Given the alliance between China and Pakistan, it could a bilateral conspiracy against the “common enemy” to ensure the safety of the US $ 70 Bn CPEC corridor.

Many think the increasing US influence over India could be a factor.

Recently, yet another factor is being said to the participation of two BJP MPs in Taiwan Presidents swearing-in ceremony.

I personally believe that the present Chinese incursion is to ensure the safety to CPEC Corridor. The strategic Karakoram highway passes through this area and leads to the Gwadar Port which gives China a foothold in the Arabian Sea.

Israr Khan, former DIG Jammu and Kashmir Police, looks at his three generations, who served the police and the armed forces.

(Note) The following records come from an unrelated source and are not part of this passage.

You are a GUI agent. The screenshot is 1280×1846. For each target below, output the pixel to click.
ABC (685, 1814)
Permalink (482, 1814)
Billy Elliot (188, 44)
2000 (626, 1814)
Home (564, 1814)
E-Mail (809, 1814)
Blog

Seemingly, China wants Kashmir as a bargaining chip and ask reversion of Article 370 in return for its retreat from Ladakh. China has not budged an inch as on date. Gimmicks like including Gilgit- Baltistan in the Indian Meteorological broadcasts and telling Pakistan to vacate PoK is good rhetoric to appease the masses but counterproductive as well. We should act first and then brag.

By now, 20 soldiers including a Colonel have been killed. It remains to be seen how India responds. While the armies are in an eyeball to eyeball confrontation situation, we are told the diplomatic and military channels are open.

The situation, however, has taken a turn for the worst and let’s now be prepared for war. At the same time, let us hope and pray for peace.

(Author, an IPS officer retired as DIG from Jammu and Kashmir Police. He has served the region during 1989-90 as a young DySP. He is currently Treasurer of National Conference. Ideas expressed in the write-up are personal.)